| INSTRUCTIONS TO FOLLOW |
Leave the pictures out while you restate every entry below word for word.

(Collected data entries)
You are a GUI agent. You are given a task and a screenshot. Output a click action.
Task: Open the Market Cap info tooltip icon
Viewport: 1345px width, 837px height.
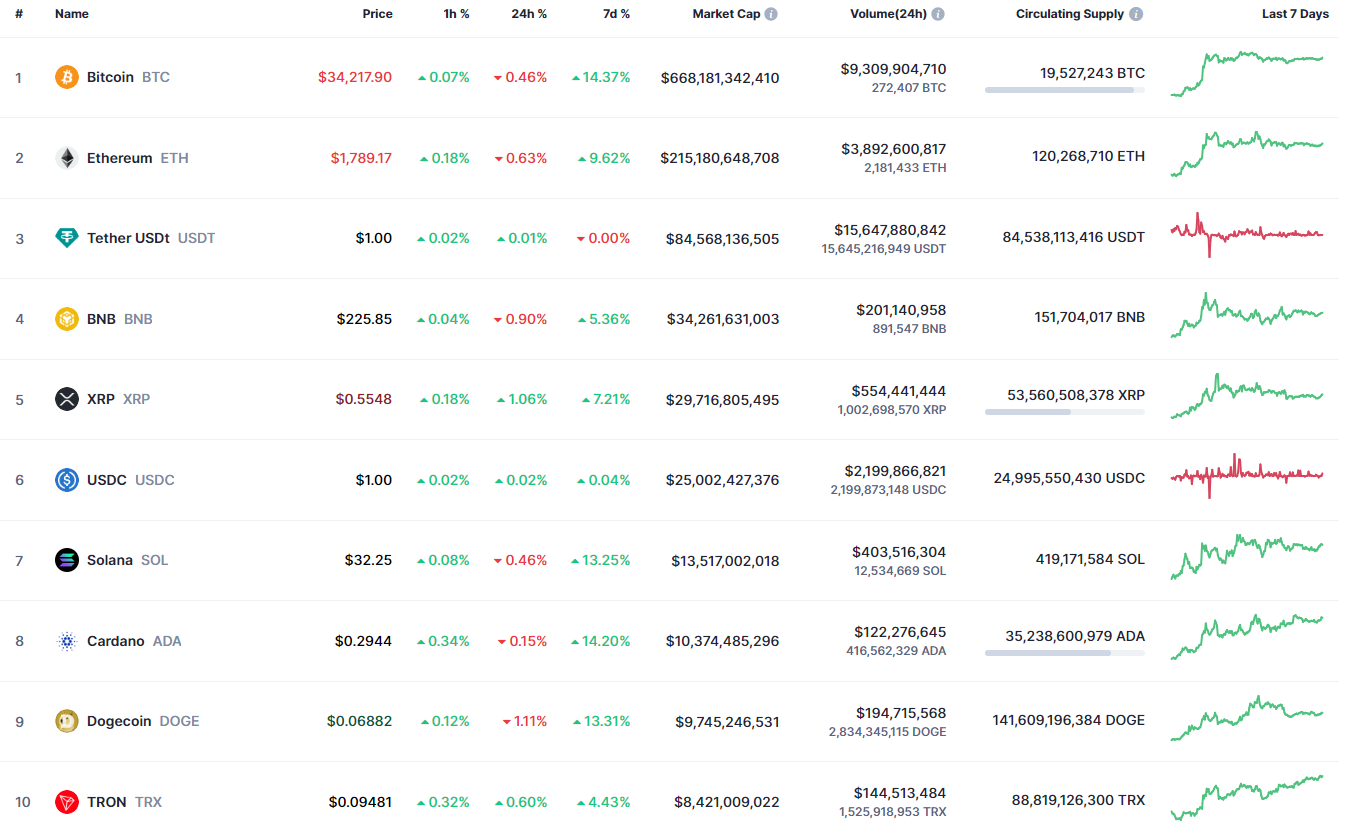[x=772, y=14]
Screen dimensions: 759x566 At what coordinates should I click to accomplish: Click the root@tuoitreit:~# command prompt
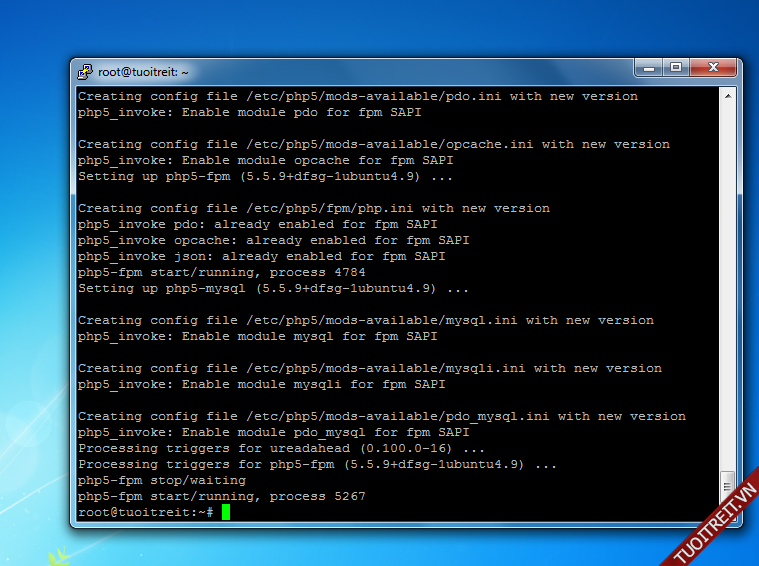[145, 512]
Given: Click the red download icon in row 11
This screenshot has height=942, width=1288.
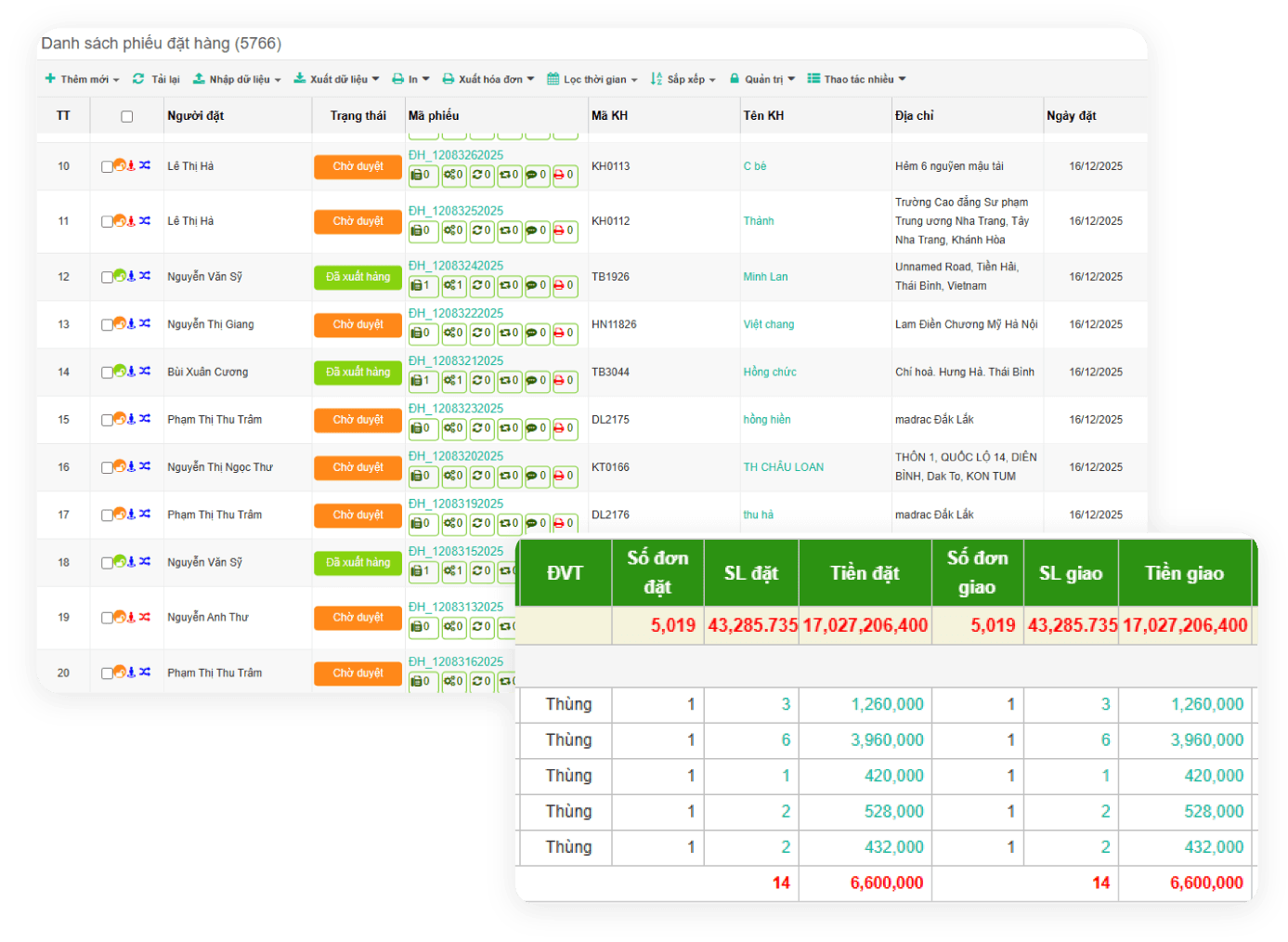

| WRITTEN SOLUTION |
You are a GUI agent. You are given a task and a screenshot. Output a click action.
Task: Open the Market Cap info tooltip icon
Viewport: 1345px width, 837px height.
[x=772, y=14]
Screen dimensions: 759x566 At what coordinates should I click to accomplish: Click the root@tuoitreit:~# command prompt
[145, 512]
Given: Click the red download icon in row 11
This screenshot has height=942, width=1288.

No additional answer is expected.